Task input:
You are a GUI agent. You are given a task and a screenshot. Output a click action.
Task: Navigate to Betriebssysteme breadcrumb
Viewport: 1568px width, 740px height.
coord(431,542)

* * *

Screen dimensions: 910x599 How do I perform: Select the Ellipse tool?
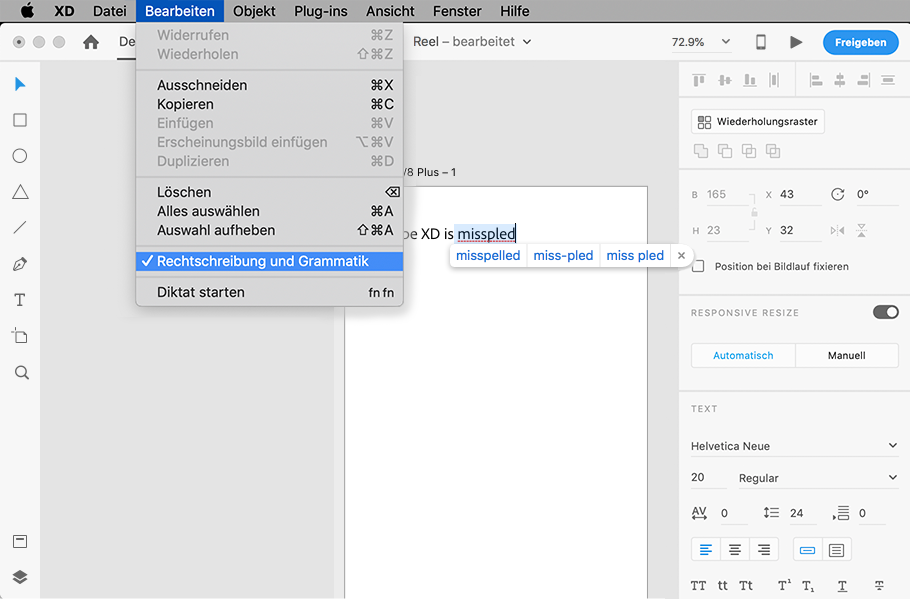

...

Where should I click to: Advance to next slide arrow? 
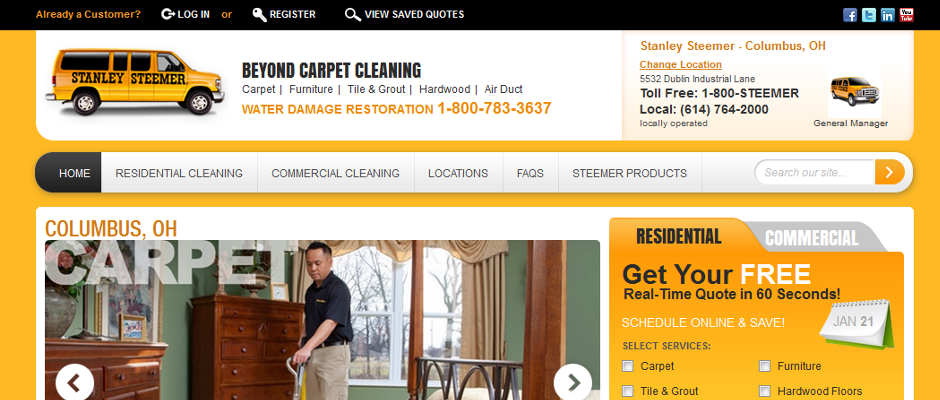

Written request: Rewrite the rows between the lines holding "You are a GUI" and "coord(431,542)", inclusive, replacing "click action" with "tap action" and changing nothing else.

Written answer:
You are a GUI agent. You are given a task and a screenshot. Output a tap action.
Task: Navigate to Betriebssysteme breadcrumb
Viewport: 1568px width, 740px height.
coord(431,542)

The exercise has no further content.